Ellis also said the scavenger hunt is an especially good opportunity for children to discover the International District with their families and learn about different cultures.
But if people don’t want to go on a scavenger hunt, there will be other opportunities for children to discover different cultures.
Nelson said booths will be set up at the park for children. Activities for children will include playing with Chinese yo-yos, arts and crafts, face painting, learning about calligraphy, discovering musical instruments from other countries, making their own books, and even getting their pictures taken while dressed in traditional Chinese outfits.
“There will also be a tiger fun jump in honor of the year of the tiger,” she said, “and a children’s costume parade and contest.”
Like the parade, this will be the first year for the scavenger hunt — an idea that was born from a brainstorming session among the CIDBIA staff. The hunt’s organization and implementation, however, have been left to Nelson.
“This is Julia’s brainchild,” Ellis said.
Everything that participants will need for the scavenger hunt, Nelson said, will be in the Lunar New Year Celebration program guide, which they can pick up at the information booth (or the U.S. Bank booth) on the day of the event.
The guide will have a stamp card and a list of eight local business participants that people can choose to visit on their hunt. At each business, participants will receive a red envelope from a volunteer. The envelope will contain one question. The answer will be found inside the business. Once they find the answer, participants must tell the volunteer and will then receive their stamp.
Participants need only four stamps, and Nelson said none of the answers require participants to purchase anything.
After receiving their four stamps, participants turn in their stamp cards to be entered into a raffle. Nelson said three entries will be drawn for different prizes.
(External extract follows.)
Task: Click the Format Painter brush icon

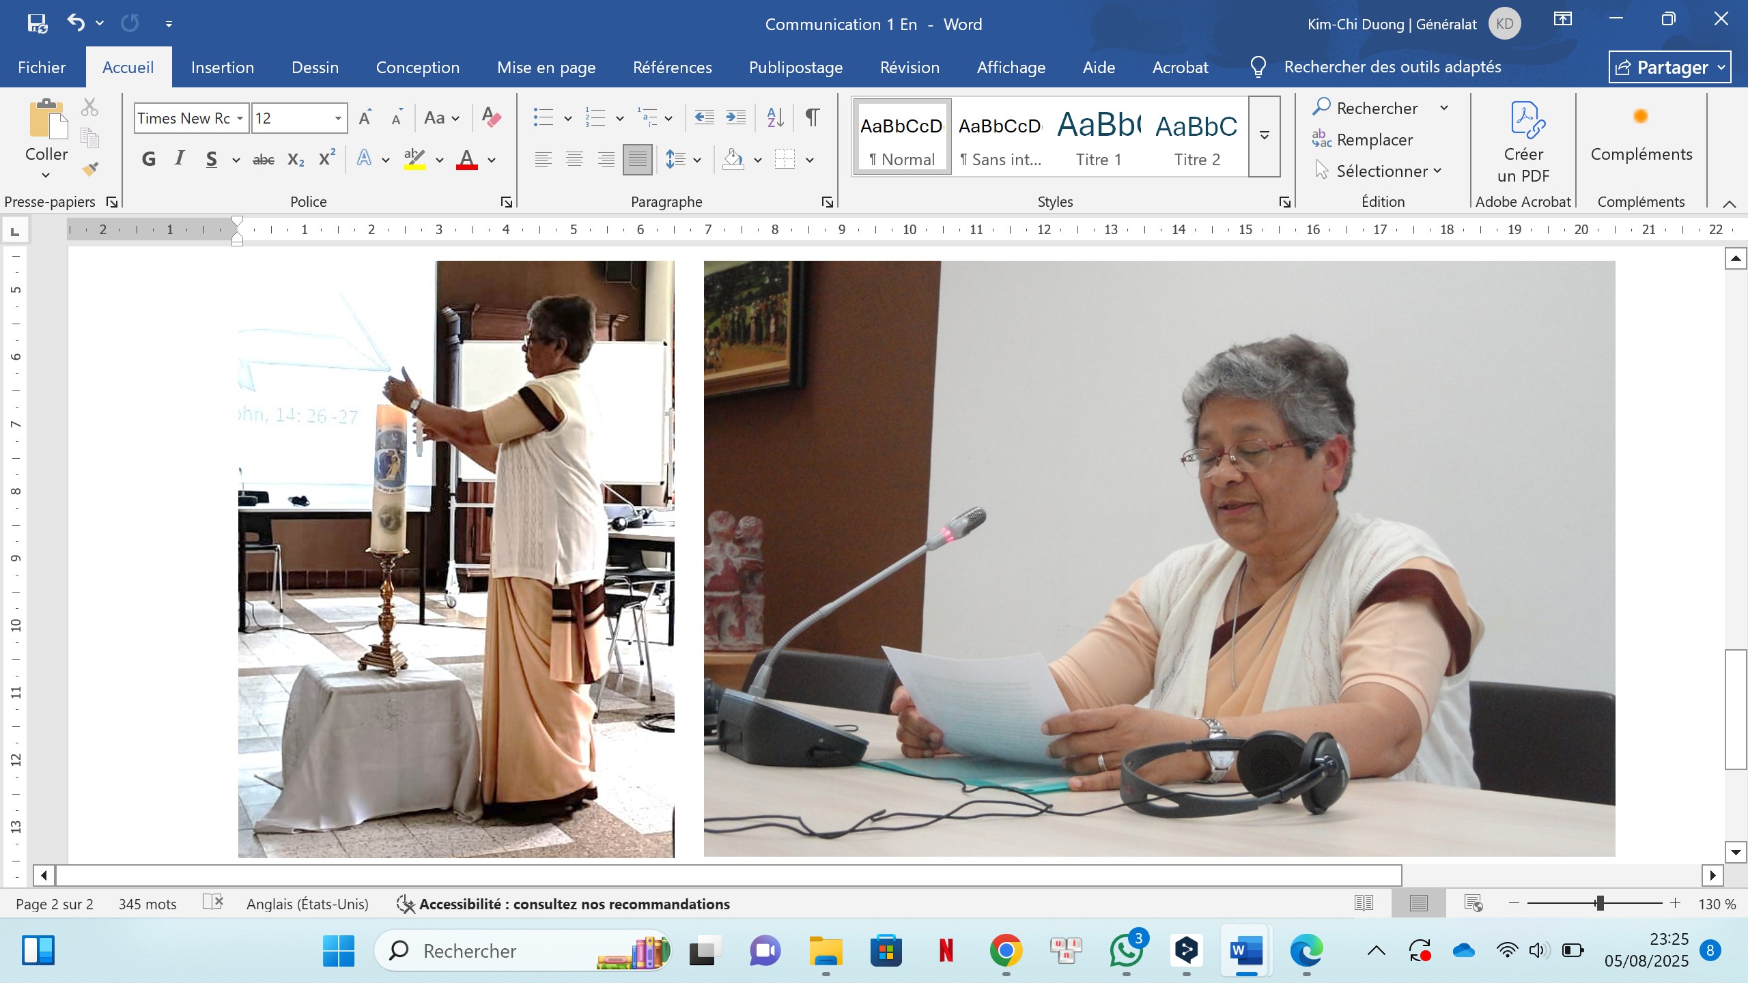Action: click(x=90, y=169)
Jim Russell, owner of Ming’s Asian Gallery, hopes the scavenger hunt will increase traffic in the International District and get more people exploring different cultures.
Ming’s is one of the eight businesses participating in the hunt. Russell didn’t think twice about participating and said he is excited to be involved.
“I think it’s great,” he said. “We want to participate in anything we can to support the International District.”
Vivian Chan, community programs manager at the Wing Luke Asian Museum, said the hunt could be a way for people to explore beyond their comfort zones and visit places they normally would not.
“I think it’ll expose folks to new places and hopefully they’ll come back,” Chan said.
The museum is another participating business, and Chan hopes to see new guests as a result.
The Lunar New Year Celebration is on Saturday, Feb. 13 from 11 a.m. to 4 p.m. There is no participation fee. The scavenger hunt begins at 11 a.m. and ends at 3:30 p.m., and the raffle drawing will begin at 3:45 p.m. Winners are not required to be present. ♦
For more information, visit www.cidbia.org.
Samantha Pak can be reached at info@nwasianweekly.com.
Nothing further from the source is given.